Email is now turning into a real nightmare for lawyers, according to the Fulton County Daily Report. E-mails, text messages, BlackBerry communications all are potential time bombs because people simply don't know how to use them properly. They'll put stuff in that shouldn't go in, or say things they wouldn't say in front of other people or ina drafted memo. Like making the stupid mistake of putting stuff that's off the record into email.

The suggestion is to train people in email etiquette but I suspect the problem is more complex than that. People relate to email in that way because it's halfway between a letter and a conversation and many are not wired up to be more careful. As David Shipley and Will Schwalbe say in their book Send, email encourages people to lose their cool.

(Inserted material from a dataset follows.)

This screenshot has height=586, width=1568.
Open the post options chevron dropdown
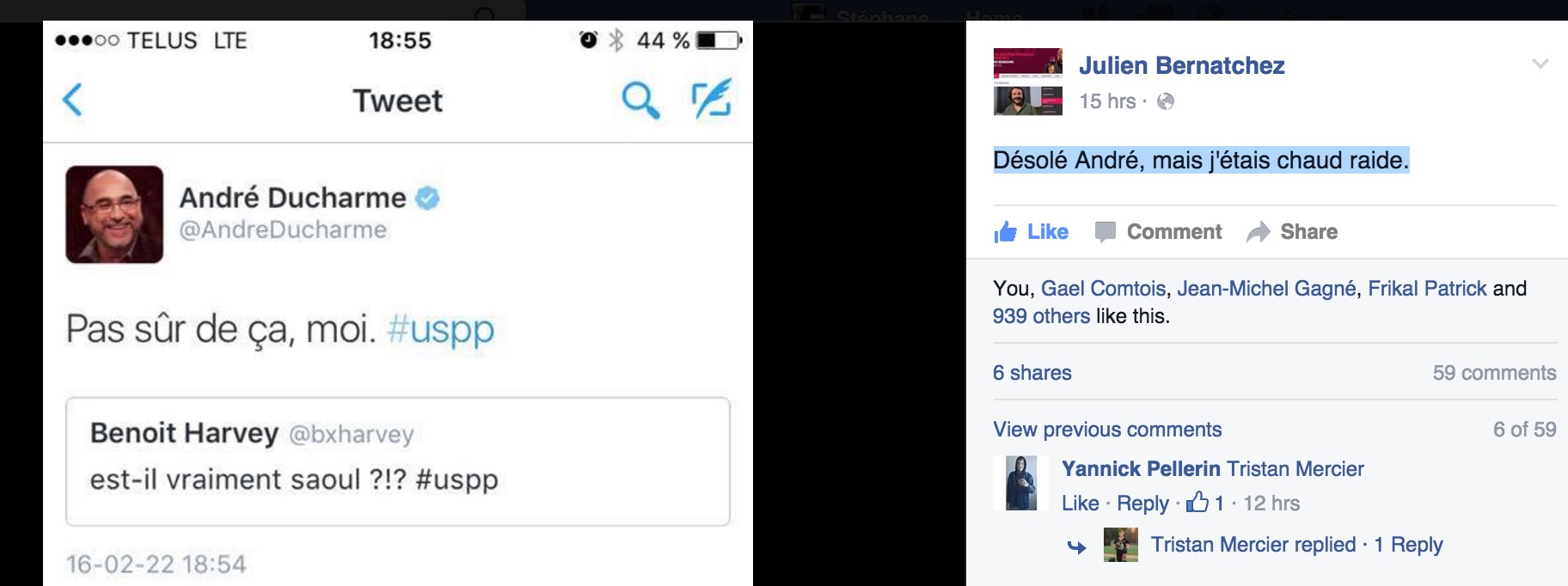[x=1540, y=64]
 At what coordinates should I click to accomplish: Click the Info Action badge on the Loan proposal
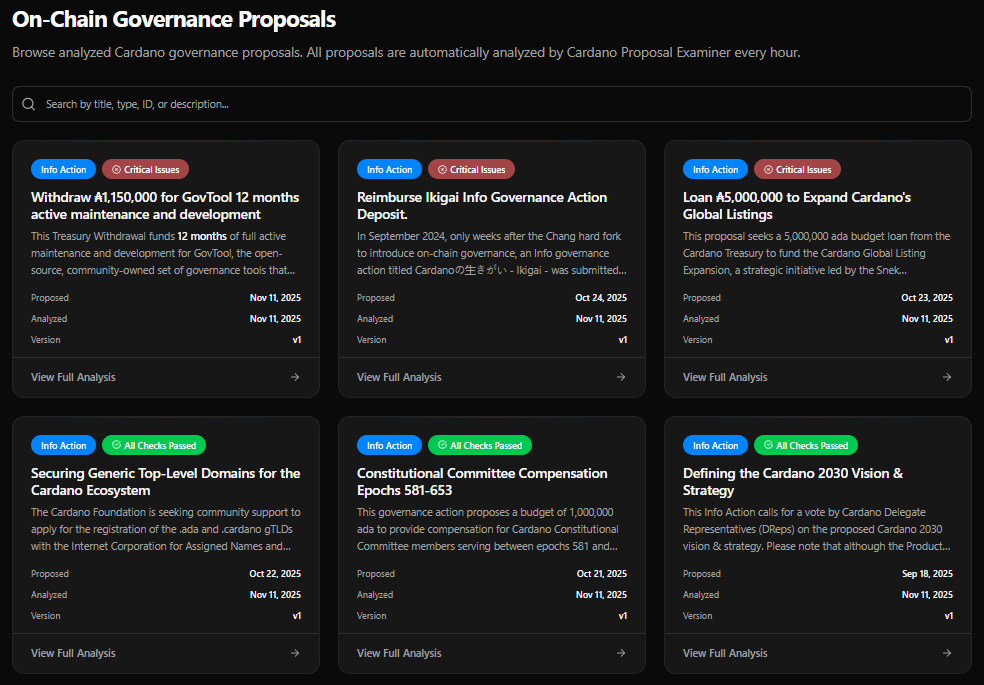coord(715,169)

"On email, people aren't quite themselves: they are angrier, less sympathetic, less aware, more easily wounded, even more gossipy and duplicitous. Email has a tendency to encourage the lesser angels of our nature," they write.

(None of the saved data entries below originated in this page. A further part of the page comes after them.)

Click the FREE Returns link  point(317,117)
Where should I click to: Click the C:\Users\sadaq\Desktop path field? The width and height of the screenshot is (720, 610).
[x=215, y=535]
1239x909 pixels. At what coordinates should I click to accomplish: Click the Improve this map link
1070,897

"There's a reason for this. In a face-to-face (or voice-to-voice) conversation, our emotional brains are constantly monitoring the reactions of the person to whom we're speaking. We discern what they like and what they don't like. Email, by contrast, doesn't provide a speedy real time channel for feedback. Yet the technology somehow lulls us into thinking such a channel exists. As Daniel Goleman, author of Social Intelligence told us, emailing puts people, in neurological terms, in a state of disinhibition. (In our non-scientific terms, it's cluelessness). When we're on email, the inhibiting circuits in our brains - which help us monitor and adapt to our audience's responses - have checked out.

"The big problem, of course, is that we aren't always aware of this. And by the time we are? Well, we've already probably hit that Send key."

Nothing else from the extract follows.